Поколение - Николай Владимирович Курочкин
— А этот цыпленок откудова вылупился? — севшим голосом спросил наконец Кытя, не сводя помутневших от сдерживаемого бешенства глаз с бедного Хазова.
— Из микрорайона к нам, — услужливо доложил Гильдя. — Новенький.
Кытя обошел Хазова кругом, как неживого, остановился напротив и, протянув к нему руку, сказал с обманчивой лаской в голосе:
— А мы больше не бу-у-удем. Правда?
Хазов не ответил.
Я видел, как трудно ему было сдержать дрожь в колене.
— Ложи сюда! — велел Кытя уже без церемоний. — Прощу на первый раз.
— Не отдам! — упрямо сказал Хазов шепотом и отступил на шаг.
И Кытя его ударил — подло, в живот, ниже пояса.
Хазов охнул, согнулся в три погибели и сел на пол. Только руки́ с медалью из кармана не вынул.
— Давай! — прохрипел Кытя, наклонившись к нему.
Хазов помотал головой, то ли отказывая ему, то ли чтобы в себя прийти от удара, и стал подниматься.
Когда он выпрямился, Кытя ударил снова. Он знал, куда бить, чтобы вышло больнее. Он бил и бил, но Хазов вставал перед ним, тяжело и упрямо, молча вставал для следующего удара.
Что-то грозное кричал Кытя, мелькали его кулаки, перекошенное злостью лицо было бледным, и на нем, на диком этом лице, даже губы обесцветели и потерялись, даже глаза превратились в узкие, едва заметные щелочки.
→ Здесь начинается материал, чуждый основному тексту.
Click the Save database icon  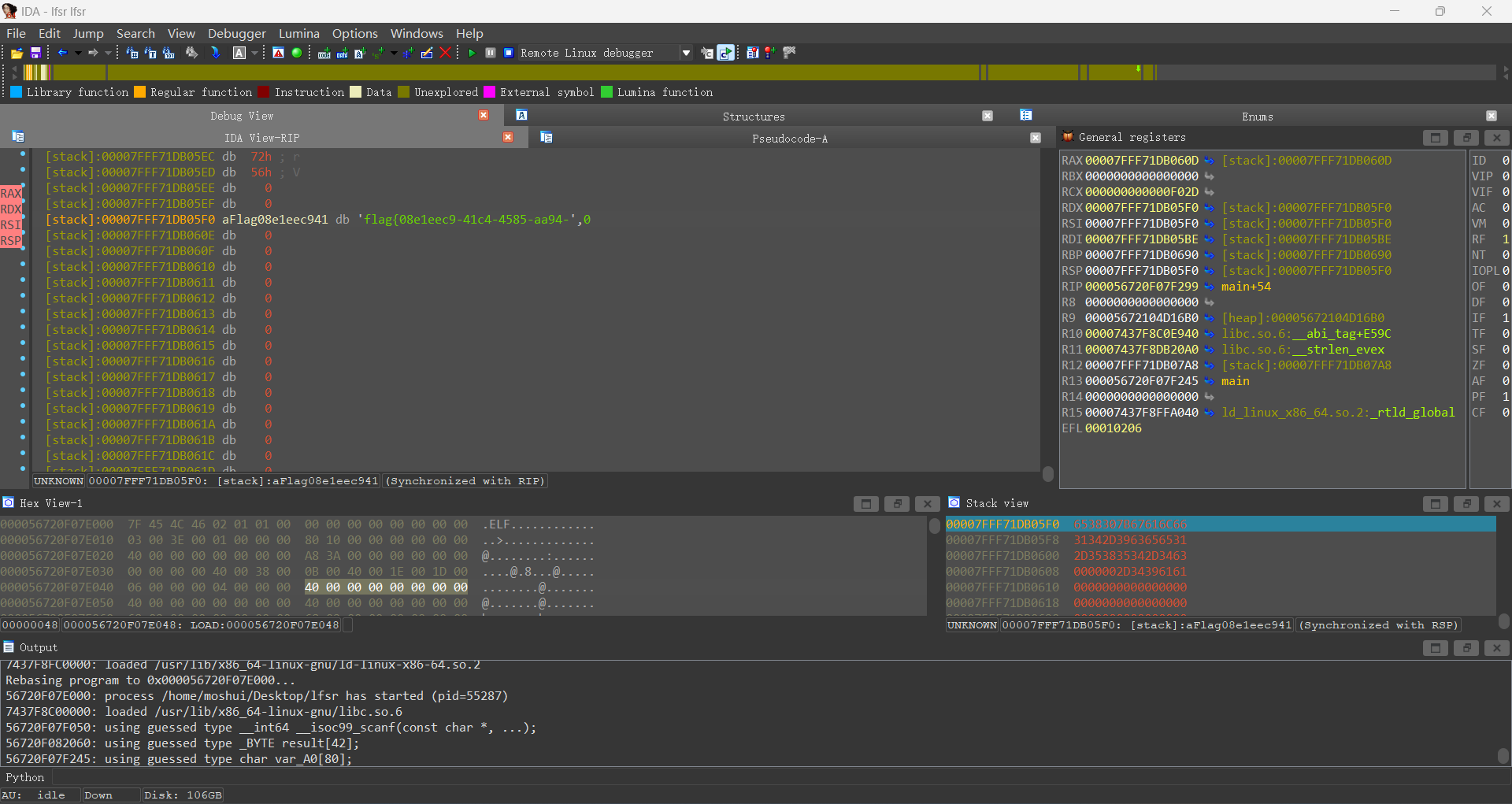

— Отдашь! Отдашь!.. — хрипел Кытя.
Хазов терпеливо скрипел зубами, вставая с пола, снова падал, а мы стояли рядом как последние сволочи и смотрели, и трусили.
— Ну отдай, а? — взмолился вконец обессилевший Кытя.
Хазов только сплюнул на пол кровью.
— Да ну тебя! — отчаянно, вроде бы даже с обидой в голосе выкрикнул Кытя, отвернулся и ушел ни с чем.
Медаль так и осталась у Хазова — за отвагу.
Я думал, он презирать нас станет после всего этого, а Хазов нет, простил, кажется. Ей-богу, странный он все же!
— Что же ты ему не вмазал? — спросил его Гильдя, когда Кытя ушел.
— Не умею, — улыбнулся Хазов разбитыми губами. — По лицу бить не умею…
— Фанатик! — заключил на другой день Гильдя.
Я промолчал.
Все-таки мы его предали, этого странного Хазова. Было только непонятно: как же он решился, как стерпел? Что же он, совсем боли не боится? Мне, помню, не хотелось признавать, что Хазову было больно, так же больно, как было бы каждому из нас, окажись мы на его месте.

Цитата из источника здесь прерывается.